Elliot led them to a pile of debris that had been shoved up against the houses of the Meyer Court. The doors, bricks, couches, and wood frames were all that was left of the houses between Cleveland and Meyer, the first block west of St Mike’s. The bulldozed homes now filled Meyer, effectively blocking any wheeled approach or exit—unless you were riding a mountain bike and really knew your way.
A pair of boards, heavy two-by-eights, formed a ramp going ten feet up the side of the pile. Tevy wondered why he hadn’t known about this route, until he noticed the cross boards underneath holding the pair of boards together. Elliot and Amanda must’ve recently constructed this ramp. From a distance it just looked like one more chunk of detritus.

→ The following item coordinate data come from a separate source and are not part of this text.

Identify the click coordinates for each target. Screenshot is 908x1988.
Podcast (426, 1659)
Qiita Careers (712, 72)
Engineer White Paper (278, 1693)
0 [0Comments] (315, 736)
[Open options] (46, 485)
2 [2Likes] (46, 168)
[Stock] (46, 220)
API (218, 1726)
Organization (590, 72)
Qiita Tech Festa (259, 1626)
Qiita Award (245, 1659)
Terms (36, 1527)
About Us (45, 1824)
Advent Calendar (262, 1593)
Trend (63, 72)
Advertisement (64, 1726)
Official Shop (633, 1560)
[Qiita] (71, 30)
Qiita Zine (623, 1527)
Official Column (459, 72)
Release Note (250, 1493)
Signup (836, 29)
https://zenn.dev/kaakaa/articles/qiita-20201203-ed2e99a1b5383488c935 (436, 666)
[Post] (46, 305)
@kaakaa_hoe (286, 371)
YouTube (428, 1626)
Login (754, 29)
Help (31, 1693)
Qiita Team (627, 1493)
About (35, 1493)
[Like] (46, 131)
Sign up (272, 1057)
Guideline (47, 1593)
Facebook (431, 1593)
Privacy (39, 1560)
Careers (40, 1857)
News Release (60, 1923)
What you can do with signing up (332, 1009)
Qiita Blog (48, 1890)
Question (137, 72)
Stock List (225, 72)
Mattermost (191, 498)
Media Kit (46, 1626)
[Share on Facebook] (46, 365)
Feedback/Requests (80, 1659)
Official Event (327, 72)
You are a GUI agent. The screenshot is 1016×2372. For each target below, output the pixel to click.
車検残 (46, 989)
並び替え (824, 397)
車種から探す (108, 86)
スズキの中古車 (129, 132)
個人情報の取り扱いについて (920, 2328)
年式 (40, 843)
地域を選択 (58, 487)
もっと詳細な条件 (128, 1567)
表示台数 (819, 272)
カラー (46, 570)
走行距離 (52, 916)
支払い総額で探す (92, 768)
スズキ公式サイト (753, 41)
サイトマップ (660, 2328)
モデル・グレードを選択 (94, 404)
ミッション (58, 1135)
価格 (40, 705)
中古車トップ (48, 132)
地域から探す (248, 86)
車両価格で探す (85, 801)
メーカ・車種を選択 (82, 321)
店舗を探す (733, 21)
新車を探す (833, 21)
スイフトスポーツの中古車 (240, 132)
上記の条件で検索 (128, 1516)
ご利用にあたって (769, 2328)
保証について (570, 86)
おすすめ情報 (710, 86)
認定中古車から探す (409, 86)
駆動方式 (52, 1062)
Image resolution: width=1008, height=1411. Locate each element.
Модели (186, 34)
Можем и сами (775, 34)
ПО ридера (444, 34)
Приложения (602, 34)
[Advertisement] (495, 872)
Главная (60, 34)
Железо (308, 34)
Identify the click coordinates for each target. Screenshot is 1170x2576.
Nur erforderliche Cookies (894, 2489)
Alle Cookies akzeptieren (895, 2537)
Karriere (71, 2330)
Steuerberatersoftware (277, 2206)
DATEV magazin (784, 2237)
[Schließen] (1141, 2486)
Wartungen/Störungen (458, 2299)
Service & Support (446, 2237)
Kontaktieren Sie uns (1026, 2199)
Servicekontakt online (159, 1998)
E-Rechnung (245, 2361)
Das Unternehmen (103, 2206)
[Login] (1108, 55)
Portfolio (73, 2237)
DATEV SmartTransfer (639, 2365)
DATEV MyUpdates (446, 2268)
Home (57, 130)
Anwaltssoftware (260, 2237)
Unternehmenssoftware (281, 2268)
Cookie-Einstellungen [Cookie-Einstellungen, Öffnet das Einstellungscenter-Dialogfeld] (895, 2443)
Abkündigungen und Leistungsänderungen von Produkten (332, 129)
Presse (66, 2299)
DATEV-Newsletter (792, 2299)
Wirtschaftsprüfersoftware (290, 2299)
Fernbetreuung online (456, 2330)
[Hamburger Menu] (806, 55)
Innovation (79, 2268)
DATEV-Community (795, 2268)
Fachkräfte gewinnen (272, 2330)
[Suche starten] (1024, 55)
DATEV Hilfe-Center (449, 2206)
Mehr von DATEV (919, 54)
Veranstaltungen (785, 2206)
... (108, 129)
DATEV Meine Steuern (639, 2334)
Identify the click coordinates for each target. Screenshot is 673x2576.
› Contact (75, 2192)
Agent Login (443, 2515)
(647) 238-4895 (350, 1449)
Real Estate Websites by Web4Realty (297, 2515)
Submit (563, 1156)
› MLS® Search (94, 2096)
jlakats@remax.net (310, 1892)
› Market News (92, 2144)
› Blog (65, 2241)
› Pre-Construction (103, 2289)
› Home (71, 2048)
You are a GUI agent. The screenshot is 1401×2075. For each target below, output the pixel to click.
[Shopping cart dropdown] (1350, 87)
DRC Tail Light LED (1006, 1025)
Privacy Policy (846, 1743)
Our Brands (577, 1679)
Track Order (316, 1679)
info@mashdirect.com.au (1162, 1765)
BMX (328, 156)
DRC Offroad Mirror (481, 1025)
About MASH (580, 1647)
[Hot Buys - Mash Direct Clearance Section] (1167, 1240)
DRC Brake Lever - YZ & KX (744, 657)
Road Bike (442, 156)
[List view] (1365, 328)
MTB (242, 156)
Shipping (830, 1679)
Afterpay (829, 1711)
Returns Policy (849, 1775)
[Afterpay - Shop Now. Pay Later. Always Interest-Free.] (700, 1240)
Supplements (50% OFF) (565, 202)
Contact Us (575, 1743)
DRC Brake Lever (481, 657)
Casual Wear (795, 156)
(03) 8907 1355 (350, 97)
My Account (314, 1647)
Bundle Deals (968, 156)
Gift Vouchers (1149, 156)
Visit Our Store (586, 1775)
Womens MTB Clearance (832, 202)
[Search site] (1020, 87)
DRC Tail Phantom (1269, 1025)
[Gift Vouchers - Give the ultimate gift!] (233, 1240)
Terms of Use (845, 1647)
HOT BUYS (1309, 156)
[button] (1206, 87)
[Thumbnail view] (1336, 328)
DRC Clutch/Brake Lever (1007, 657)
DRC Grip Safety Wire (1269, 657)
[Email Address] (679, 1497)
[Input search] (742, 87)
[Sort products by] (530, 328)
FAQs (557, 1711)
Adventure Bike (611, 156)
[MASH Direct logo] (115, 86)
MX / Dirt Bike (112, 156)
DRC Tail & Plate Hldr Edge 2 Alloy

Tevy had to work hard to peddle the bike up the ramp, and it wasn’t until Amanda plunged sharply out of view that he had any idea what to expect. The far side of the pile had a metal garage door on the downhill side, leaning onto the roof of a house that once fronted on Meyer before the pile took up the street. Tevy’s bike slipped sideways on the slick metal before the tires caught purchase on the asphalt shingles. These roofs were long slopes, and Elliot and Amanda had already rushed down, turning onto a
garage roof. Tevy turned just in time to see Elliot bounce down onto the roof of a van and from there to the roof of a car parked against it as if it had just been t-boned. From the hood of the car to the ground was an easy jump.
“Look out! Look out!” Kayla’s shout from behind prompted Tevy to let go of the brake. She had crested the top of barrier and was on her way down the garage door, and Tevy was stopped at the bottom. Radu was right behind her, looking wide-eyed and sweating.
Tevy surged down the roof, banking sharply on the garage and taking the impact as he hit first the roof of the van, with the satisfying sound of crunching steel, and then the roof of the car. His heart pounded and he grinned at his fear. One bad turn now and he’d splatter on the pavement. Instead he hit the ground and skidded to a stop by Elliot and Amanda, giving them each high fives.
“That was fantastic,” Tevy shouted, turning to watch first Kayla and then Radu complete the descent with a little less style and a lot more hesitation.
Kayla looked furious. “You people are crazy. One mistake and the mission would have to be scrubbed while we scraped someone’s brains off the pavement.”
Elliot shrugged at Tevy, his meaning clear: you invited them, you explain.
Tevy nodded. “Let’s roll.”
A metal gate hung open, and the laneway it provided between the townhouses was their route to the next street over, where Elliot turned right to peddle fast for Eugene Street. It was at the intersection that Tevy pointed east and shouted over his shoulder to Kayla, “That’s why.”
Hundreds of people pushed through the narrow opening in the stone wall that blocked Eugene, a flow of humanity that was going in one direction: into the cantonment of St. Mike’s, where the high school and the block houses would be refuges against the night and the rippers. Tevy hoped it would be obvious to Kayla that trying to push out through the gate against that mob would have resulted in bruises and lost time, assuming they got out at all before dark.